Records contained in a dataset
···
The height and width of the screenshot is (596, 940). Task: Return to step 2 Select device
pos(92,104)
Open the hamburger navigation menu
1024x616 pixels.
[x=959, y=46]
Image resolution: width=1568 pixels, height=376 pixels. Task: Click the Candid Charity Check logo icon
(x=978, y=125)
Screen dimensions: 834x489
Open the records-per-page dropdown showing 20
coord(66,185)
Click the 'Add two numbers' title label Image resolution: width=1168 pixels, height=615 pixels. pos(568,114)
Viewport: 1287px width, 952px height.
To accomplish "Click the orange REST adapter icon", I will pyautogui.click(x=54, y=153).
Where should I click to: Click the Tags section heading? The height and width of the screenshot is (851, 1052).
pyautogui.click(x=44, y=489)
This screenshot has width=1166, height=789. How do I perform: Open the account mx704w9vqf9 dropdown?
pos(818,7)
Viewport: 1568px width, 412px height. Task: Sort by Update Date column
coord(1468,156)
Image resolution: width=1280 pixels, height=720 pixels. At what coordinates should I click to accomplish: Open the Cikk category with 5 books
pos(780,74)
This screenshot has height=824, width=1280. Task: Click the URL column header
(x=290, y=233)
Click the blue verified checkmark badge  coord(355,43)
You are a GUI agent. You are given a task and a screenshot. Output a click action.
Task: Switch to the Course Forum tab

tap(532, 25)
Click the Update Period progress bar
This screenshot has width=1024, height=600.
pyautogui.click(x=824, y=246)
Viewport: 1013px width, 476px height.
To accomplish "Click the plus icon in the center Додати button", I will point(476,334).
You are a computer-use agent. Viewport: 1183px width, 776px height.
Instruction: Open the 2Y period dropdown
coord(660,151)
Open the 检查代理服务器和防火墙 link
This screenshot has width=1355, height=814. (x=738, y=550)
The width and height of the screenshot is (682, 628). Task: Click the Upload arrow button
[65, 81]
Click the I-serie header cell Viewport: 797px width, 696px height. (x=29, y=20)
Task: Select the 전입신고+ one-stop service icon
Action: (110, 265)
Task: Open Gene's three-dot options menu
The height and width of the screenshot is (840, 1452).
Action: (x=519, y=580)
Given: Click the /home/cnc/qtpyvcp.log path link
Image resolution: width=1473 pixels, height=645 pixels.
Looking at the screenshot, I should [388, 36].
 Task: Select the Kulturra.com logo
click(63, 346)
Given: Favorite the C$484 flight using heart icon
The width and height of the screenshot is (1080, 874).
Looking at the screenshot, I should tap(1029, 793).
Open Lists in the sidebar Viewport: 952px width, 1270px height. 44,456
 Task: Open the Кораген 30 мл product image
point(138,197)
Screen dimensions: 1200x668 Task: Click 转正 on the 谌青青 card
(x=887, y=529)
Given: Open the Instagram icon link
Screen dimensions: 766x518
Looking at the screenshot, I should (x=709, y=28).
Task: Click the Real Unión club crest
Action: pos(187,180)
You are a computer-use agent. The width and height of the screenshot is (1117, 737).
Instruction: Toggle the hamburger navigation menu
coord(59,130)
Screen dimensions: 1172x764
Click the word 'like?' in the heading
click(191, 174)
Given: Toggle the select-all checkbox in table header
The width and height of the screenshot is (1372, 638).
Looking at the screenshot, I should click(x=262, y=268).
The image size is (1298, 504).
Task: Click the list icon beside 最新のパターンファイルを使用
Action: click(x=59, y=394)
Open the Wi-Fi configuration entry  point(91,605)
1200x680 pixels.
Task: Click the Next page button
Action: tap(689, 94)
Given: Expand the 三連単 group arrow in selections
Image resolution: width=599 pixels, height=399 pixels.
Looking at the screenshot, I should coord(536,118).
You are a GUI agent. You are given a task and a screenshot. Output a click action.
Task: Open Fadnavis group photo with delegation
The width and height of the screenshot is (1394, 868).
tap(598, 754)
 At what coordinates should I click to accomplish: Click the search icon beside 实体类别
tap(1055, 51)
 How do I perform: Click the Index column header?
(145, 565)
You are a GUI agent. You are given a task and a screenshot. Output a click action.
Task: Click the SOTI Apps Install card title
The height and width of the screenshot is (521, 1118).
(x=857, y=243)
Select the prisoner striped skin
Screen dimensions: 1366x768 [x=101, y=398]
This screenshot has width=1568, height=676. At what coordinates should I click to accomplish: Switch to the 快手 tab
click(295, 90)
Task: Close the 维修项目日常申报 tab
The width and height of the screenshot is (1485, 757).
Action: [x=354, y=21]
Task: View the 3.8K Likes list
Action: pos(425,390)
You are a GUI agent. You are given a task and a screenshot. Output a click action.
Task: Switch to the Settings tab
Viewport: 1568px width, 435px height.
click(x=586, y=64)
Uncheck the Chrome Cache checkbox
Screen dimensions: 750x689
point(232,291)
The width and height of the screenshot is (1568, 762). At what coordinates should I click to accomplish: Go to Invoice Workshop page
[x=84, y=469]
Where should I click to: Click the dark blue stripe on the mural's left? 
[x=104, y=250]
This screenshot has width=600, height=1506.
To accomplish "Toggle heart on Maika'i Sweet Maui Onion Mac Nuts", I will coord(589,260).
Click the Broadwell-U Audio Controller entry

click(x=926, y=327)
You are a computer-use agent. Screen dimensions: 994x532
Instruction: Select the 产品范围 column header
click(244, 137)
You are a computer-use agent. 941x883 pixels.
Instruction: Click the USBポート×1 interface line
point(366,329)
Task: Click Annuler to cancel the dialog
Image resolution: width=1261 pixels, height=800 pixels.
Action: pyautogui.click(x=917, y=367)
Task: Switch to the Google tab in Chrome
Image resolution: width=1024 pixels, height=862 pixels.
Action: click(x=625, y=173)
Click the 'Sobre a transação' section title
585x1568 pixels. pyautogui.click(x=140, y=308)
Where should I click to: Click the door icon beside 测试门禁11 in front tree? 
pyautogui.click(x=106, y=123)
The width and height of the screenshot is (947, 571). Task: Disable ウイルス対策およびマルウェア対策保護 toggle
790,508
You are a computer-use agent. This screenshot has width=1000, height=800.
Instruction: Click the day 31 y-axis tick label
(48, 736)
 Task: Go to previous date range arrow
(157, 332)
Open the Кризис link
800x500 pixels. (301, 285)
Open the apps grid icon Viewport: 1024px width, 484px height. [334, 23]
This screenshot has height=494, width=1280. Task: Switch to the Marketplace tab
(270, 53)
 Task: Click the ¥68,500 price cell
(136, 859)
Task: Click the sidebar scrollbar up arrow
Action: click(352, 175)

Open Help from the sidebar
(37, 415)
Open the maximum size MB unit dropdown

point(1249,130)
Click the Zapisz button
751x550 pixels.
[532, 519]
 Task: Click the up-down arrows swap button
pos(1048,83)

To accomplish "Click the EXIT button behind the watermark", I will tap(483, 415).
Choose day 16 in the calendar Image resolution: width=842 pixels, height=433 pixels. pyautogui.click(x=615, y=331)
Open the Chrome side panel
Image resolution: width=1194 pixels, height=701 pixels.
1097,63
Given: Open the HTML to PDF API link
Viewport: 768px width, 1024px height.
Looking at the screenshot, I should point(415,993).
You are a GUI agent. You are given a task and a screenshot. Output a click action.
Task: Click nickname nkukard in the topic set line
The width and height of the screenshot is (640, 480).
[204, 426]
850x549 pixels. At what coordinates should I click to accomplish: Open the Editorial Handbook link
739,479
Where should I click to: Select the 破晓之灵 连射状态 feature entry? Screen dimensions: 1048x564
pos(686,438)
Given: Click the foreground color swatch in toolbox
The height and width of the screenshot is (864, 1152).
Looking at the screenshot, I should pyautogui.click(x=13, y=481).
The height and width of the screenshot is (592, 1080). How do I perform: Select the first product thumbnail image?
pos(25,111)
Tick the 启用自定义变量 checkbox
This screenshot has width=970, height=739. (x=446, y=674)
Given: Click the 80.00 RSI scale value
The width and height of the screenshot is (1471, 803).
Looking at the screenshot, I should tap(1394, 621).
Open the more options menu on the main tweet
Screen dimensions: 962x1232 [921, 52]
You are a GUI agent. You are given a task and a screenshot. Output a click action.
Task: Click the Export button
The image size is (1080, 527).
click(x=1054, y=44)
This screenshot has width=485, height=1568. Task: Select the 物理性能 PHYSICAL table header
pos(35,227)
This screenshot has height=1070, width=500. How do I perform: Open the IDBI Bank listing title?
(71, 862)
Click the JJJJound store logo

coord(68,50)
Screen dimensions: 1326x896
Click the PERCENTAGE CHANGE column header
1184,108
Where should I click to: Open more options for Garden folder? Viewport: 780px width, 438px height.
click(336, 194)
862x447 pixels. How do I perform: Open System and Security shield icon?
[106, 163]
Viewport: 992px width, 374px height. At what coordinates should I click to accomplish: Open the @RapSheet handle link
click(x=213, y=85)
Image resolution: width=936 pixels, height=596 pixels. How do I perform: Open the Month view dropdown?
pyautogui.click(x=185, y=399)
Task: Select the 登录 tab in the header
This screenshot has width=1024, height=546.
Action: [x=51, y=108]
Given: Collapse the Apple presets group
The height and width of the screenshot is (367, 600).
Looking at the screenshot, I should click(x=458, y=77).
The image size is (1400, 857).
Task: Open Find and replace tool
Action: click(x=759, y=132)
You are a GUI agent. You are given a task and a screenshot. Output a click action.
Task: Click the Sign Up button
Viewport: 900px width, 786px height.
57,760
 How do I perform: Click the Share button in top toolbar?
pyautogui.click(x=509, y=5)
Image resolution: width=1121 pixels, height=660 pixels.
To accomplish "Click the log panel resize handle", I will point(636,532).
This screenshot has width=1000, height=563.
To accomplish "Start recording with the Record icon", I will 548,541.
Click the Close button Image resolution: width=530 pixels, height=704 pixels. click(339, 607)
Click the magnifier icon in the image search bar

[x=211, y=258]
···
**Brief:**
Out of the entries above, write out only the lines between the line holding "Image resolution: width=599" and the line holding "This screenshot has width=600, height=1506.", inclusive, each exactly as given.

**Exercise solution:**
Image resolution: width=599 pixels, height=399 pixels.
Looking at the screenshot, I should coord(536,118).
You are a GUI agent. You are given a task and a screenshot. Output a click action.
Task: Open Fadnavis group photo with delegation
The width and height of the screenshot is (1394, 868).
tap(598, 754)
 At what coordinates should I click to accomplish: Click the search icon beside 实体类别
tap(1055, 51)
 How do I perform: Click the Index column header?
(145, 565)
You are a GUI agent. You are given a task and a screenshot. Output a click action.
Task: Click the SOTI Apps Install card title
The height and width of the screenshot is (521, 1118).
(x=857, y=243)
Select the prisoner striped skin
Screen dimensions: 1366x768 [x=101, y=398]
This screenshot has width=1568, height=676. At what coordinates should I click to accomplish: Switch to the 快手 tab
click(295, 90)
Task: Close the 维修项目日常申报 tab
The width and height of the screenshot is (1485, 757).
Action: [x=354, y=21]
Task: View the 3.8K Likes list
Action: pos(425,390)
You are a GUI agent. You are given a task and a screenshot. Output a click action.
Task: Switch to the Settings tab
Viewport: 1568px width, 435px height.
click(x=586, y=64)
Uncheck the Chrome Cache checkbox
Screen dimensions: 750x689
point(232,291)
The width and height of the screenshot is (1568, 762). At what coordinates should I click to accomplish: Go to Invoice Workshop page
[x=84, y=469]
Where should I click to: Click the dark blue stripe on the mural's left? 
[x=104, y=250]
This screenshot has width=600, height=1506.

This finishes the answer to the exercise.